● Prompt
Please set down only the lines running from the one with "Where should I click to: Select" through the last line of the entries, exactly as written and without any pictures.

*-*-*

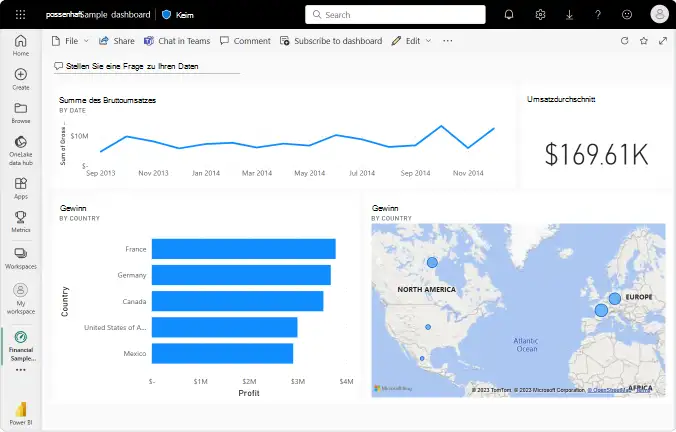The image size is (676, 432).
Task: Open the settings gear
Action: coord(540,15)
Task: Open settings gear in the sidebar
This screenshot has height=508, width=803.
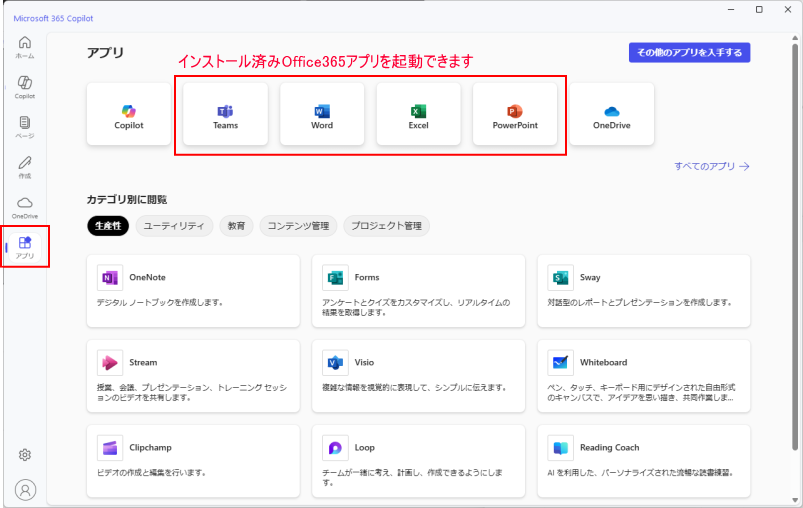Action: pyautogui.click(x=25, y=455)
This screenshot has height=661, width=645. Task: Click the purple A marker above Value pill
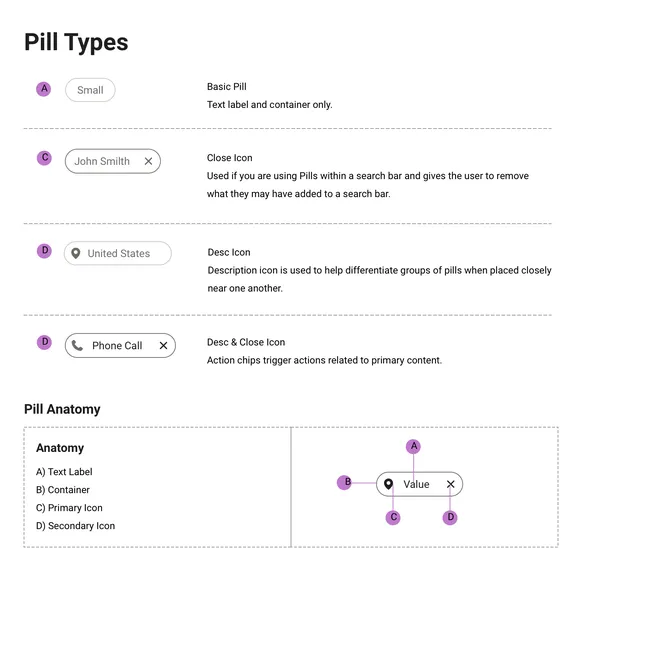tap(414, 446)
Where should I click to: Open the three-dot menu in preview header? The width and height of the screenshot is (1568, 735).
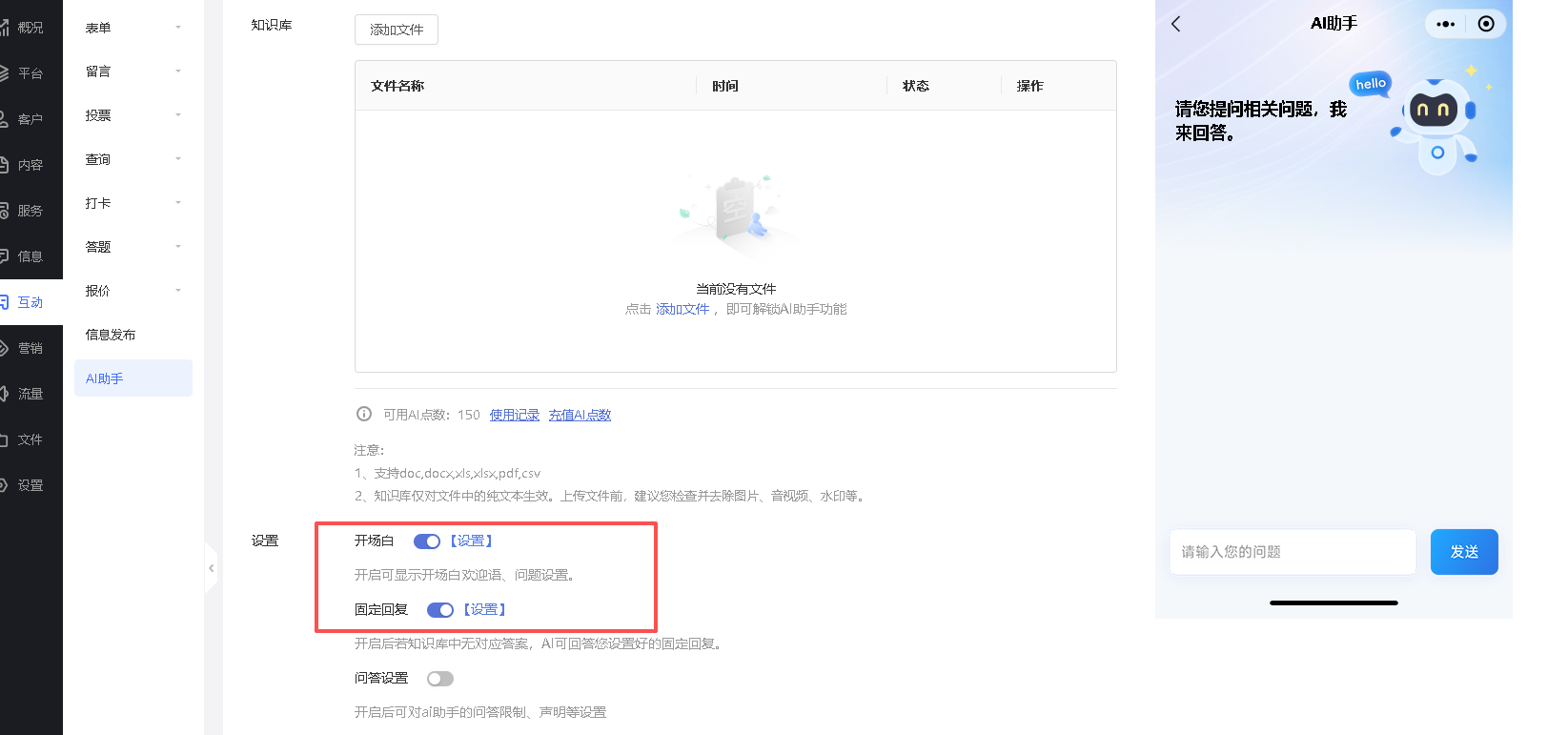pyautogui.click(x=1445, y=24)
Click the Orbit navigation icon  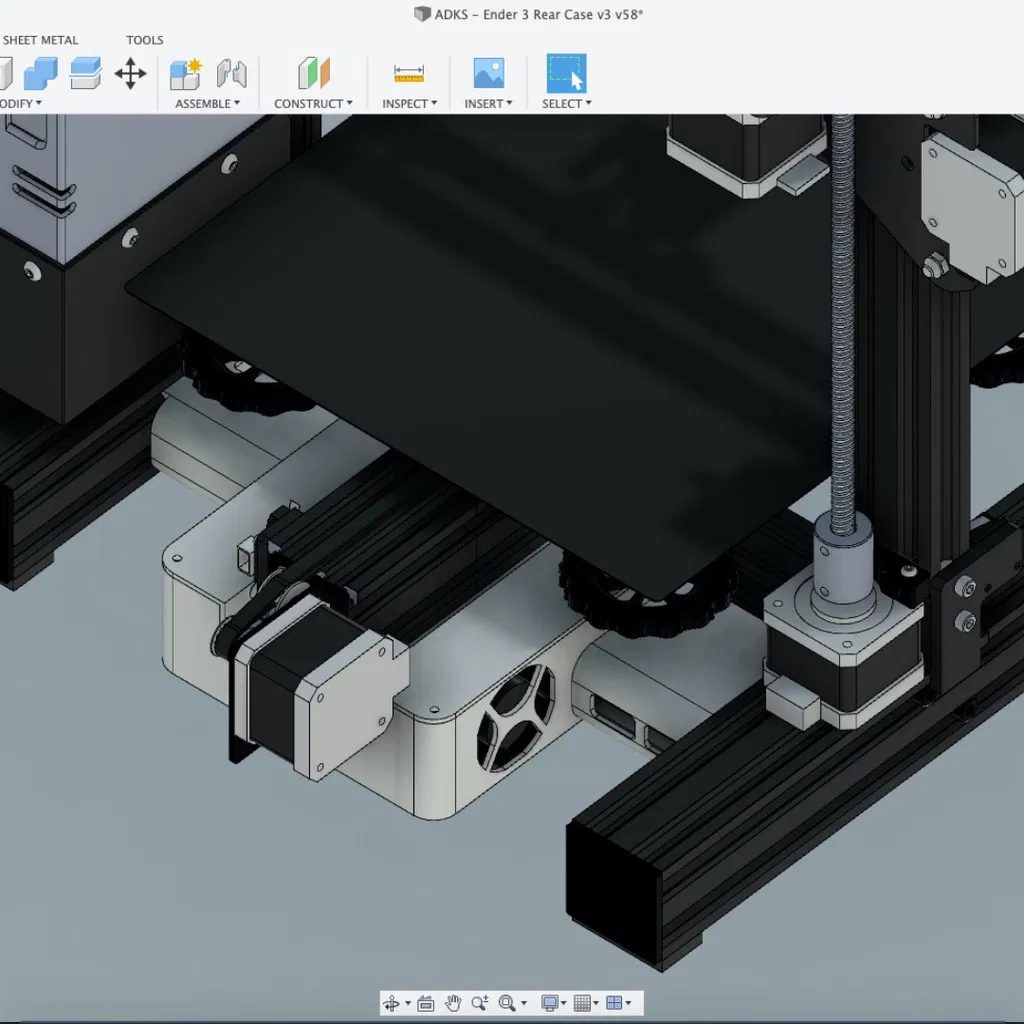pyautogui.click(x=392, y=1003)
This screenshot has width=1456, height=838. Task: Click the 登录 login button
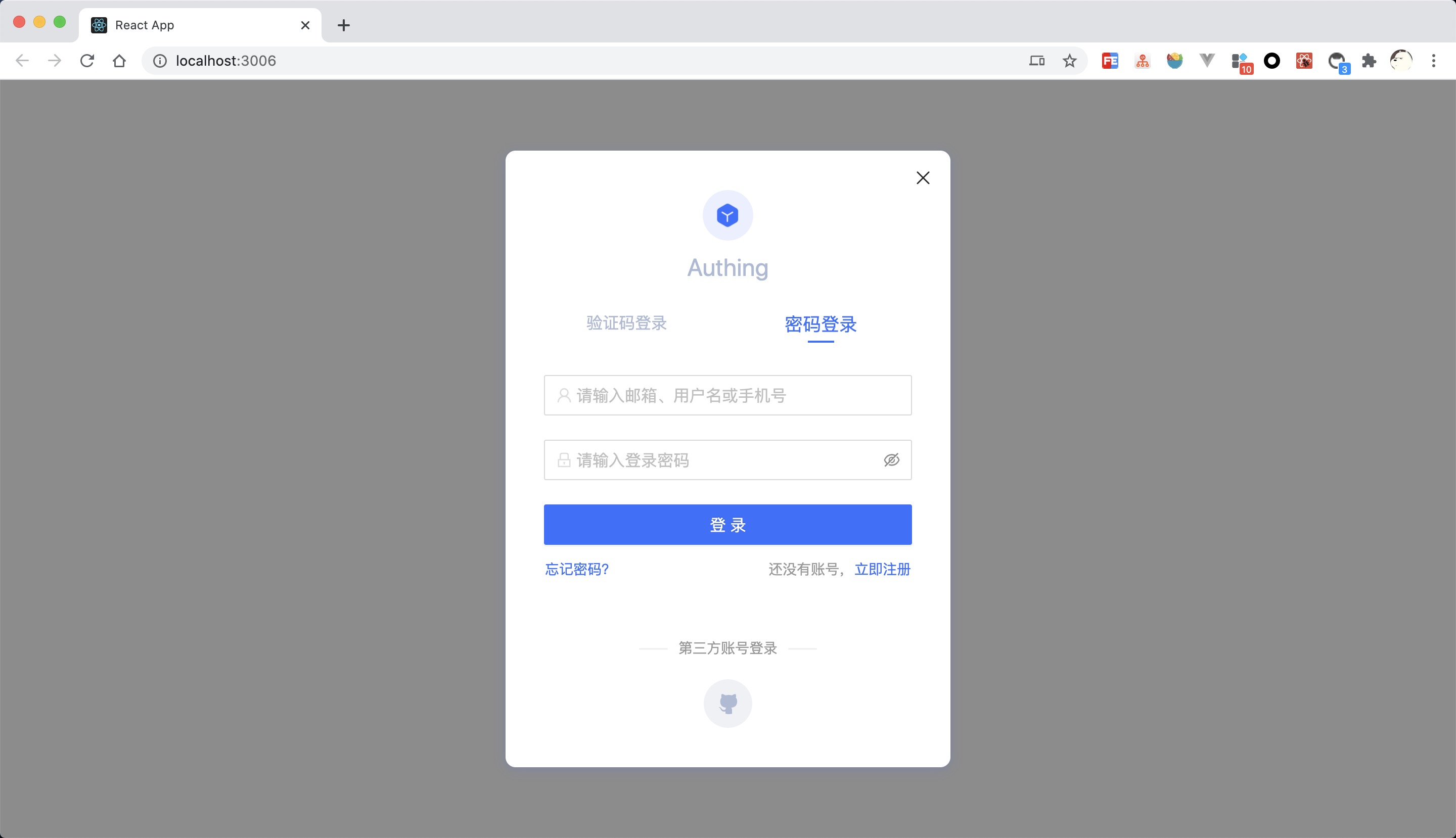[x=728, y=524]
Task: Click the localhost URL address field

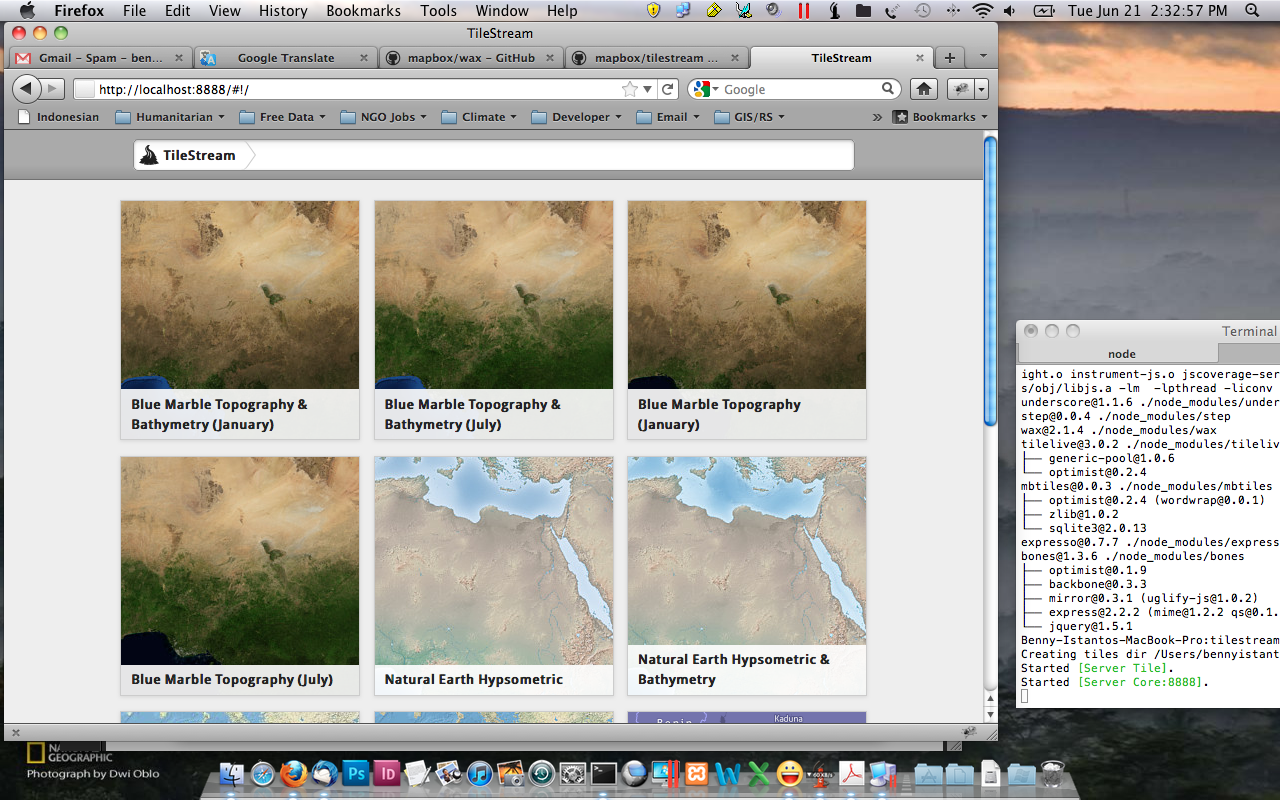Action: 350,89
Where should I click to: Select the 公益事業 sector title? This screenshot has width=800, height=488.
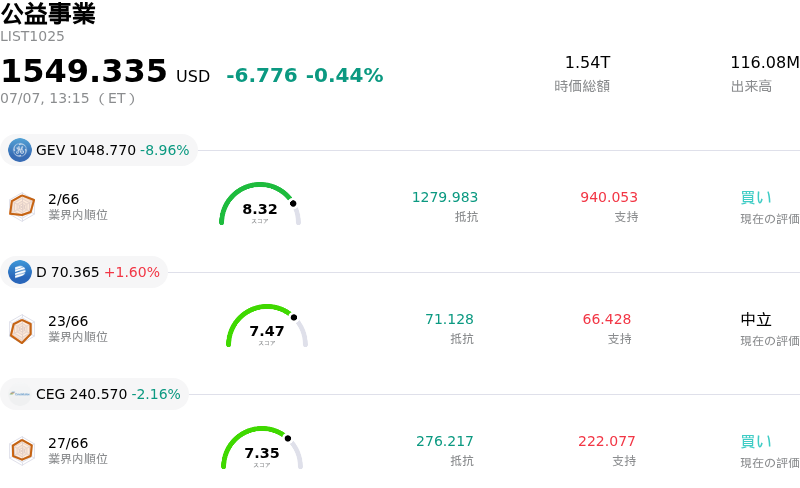[x=48, y=13]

*-*-*

● Answer to this task
Where should I click to: Select the 公益事業 sector title? This screenshot has width=800, height=488.
[x=48, y=13]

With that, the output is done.